Alexandra Harris and John Mullan

Claire Tomalin

Perhaps it's not surprising if the audience appeared to have come to Allan Massie's talk on his latest novel, Dark Summer in Bordeaux, expecting the big revisionist history lesson on Vichy France and the Resistance. But as the author read from this second in a trilogy, perhaps tetralogy, of detective novels, it became clear that Massie perhaps was carving out a new role for himself more as a Georges Simenon than history man. Many of his comments were about the craftsmanship of novel-writing.

When our own Alan Taylor asked him if he wasn't worried that his detective invention might run away with his career, he said: "I'm coming to the end of my career, so he can run away with it if he likes. I'll tag along behind." The only problem was the book festival crowd didn't want him to. They craved the history lecture and heated debate about Vichy France. They wanted to thrash it out about what would have happened if, as Massie theorises, Britain had taken a peace treaty with Hitler's Germany. Would we have surrendered our Jews? they asked. His bleak answer was "yes". "Britain made it difficult for Jews to come as refugees to Britain." However as Massie pointed out, "you can take counterfactual history on and on" and he wasn't.

There was also to be no big literary history lecture, and certainly not a dry one, on the stage shared by Alexandra Harris, author of the biography Virginia Woolf and John Mullan, writer of What Matters in Jane Austen?. Harris made that much clear from her first Woolf quote: "Since life holds only so many hours, why ever should we waste one of these in being lectured." Mullan seemed to be of the same belief and delivered what rolled like a Have I Got Austen For You quiz, testing our intimate knowledge of her books. The two could have done well on the fringe comedy circuit, but what was marked about them was less their delivery than their refreshing takes on familiar subjects.

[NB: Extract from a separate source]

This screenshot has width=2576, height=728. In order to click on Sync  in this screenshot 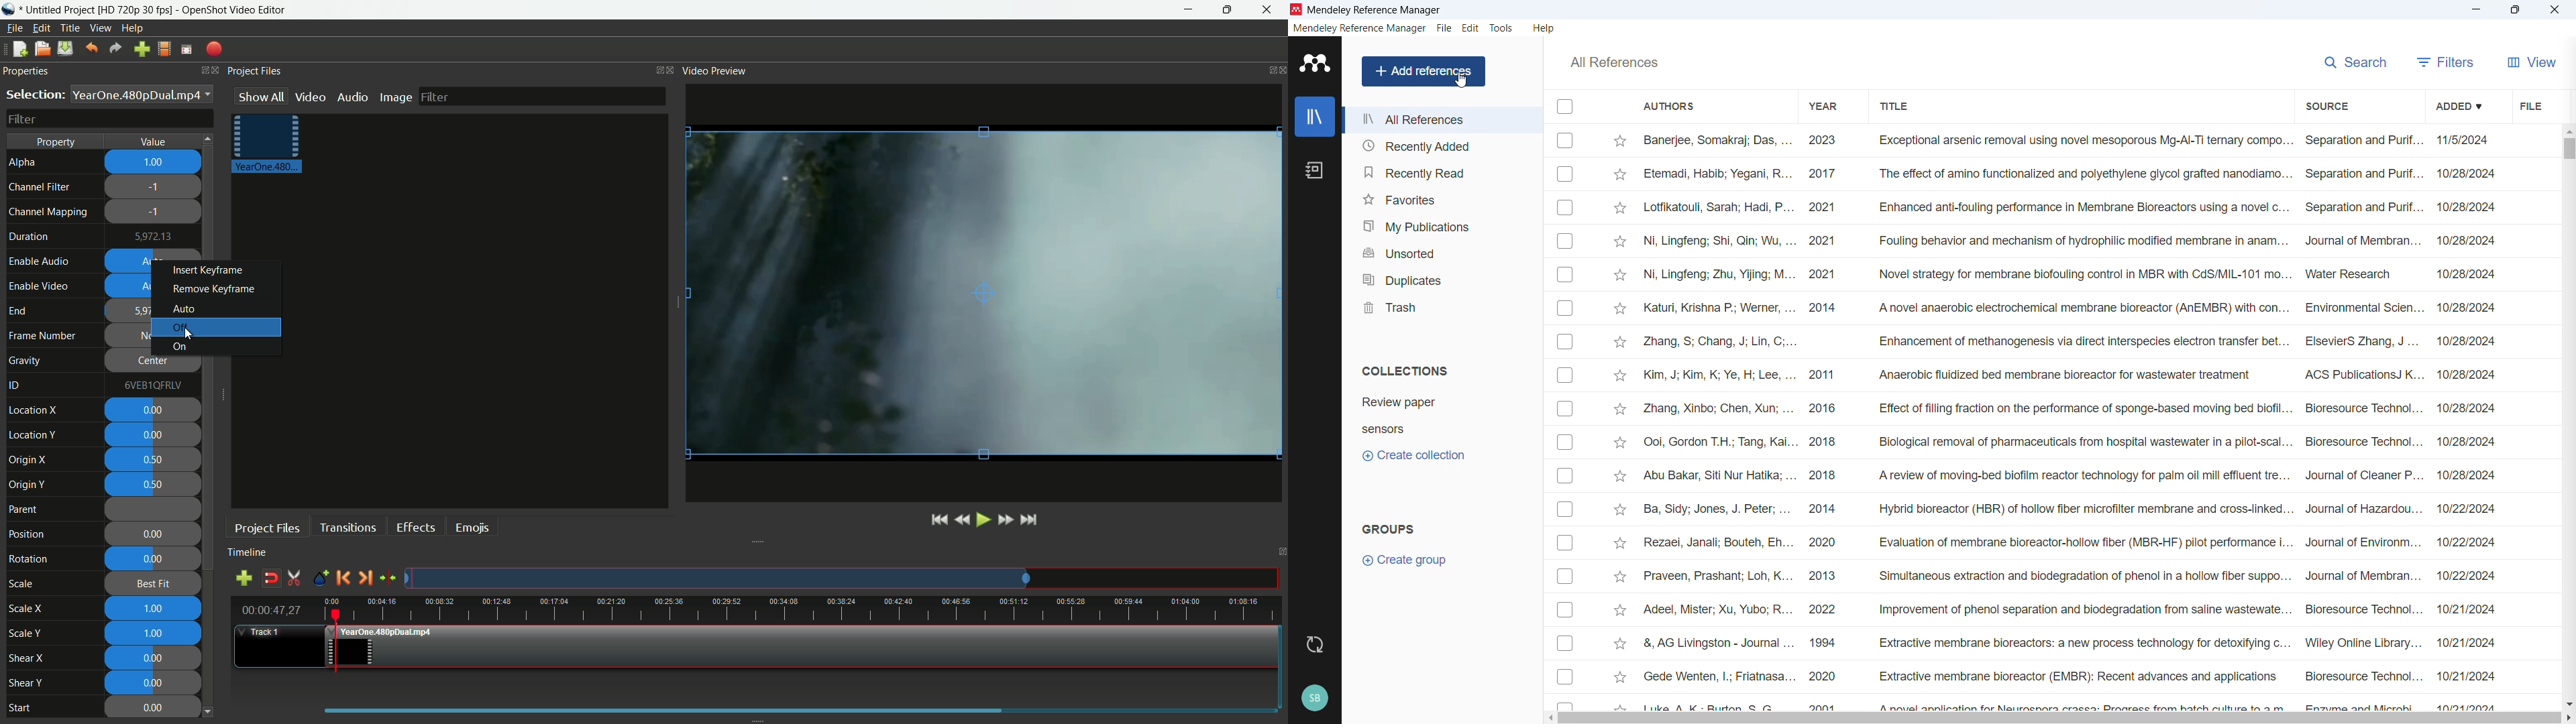, I will do `click(1314, 645)`.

Harris's Woolf was not the depressing, agonised, morbidly-intense figure of The Hours, but rather a laughing wit, in love with the ordinariness of life – hot rolls for breakfast. Meanwhile, Mullan's revelation is that every single detail in Austen matters, including the phrase "fond of" – which probably means sexually active.

Just as Mullan seemed to have squeezed every last drip of meaning or consequence out of every word of Austen, master biographer Claire Tomalin has done so out of all the surviving documents relating to the life of Charles Dickens – and more. Part of her craft, she says, is to "squeeze letters" and she began by wringing one of Dickens' dry. Tomalin seemed like a sponge whose pores are so over-flowing with essence of Dickens that it's never certain what stream is going to gush out next. The letter she read was a colourful one, detailing a trip he did to do a talk in Birmingham – and one which made one wish that Dickens himself, dressed in his "magpie waistcoat" and primed with a "pint of champagne and a pint of sherry" were still doing the book festival circuit. He was, after all, as she pointed out, a performer and a man of great drive and productivity. "Energy," she said, "is what Dickens had more than anything else."

Tomalin is not that sort of high-octane performer but she is an entrancing repository. Her Dickens, however, is a not always likeable: a man who, in spite of his desire to do good, puts his wife away and takes a lover. The affair is disputed but, for Tomalin, it's key. "I can forgive him much more if it was a hopeless, passionate love," she said. "These things can drive you mad."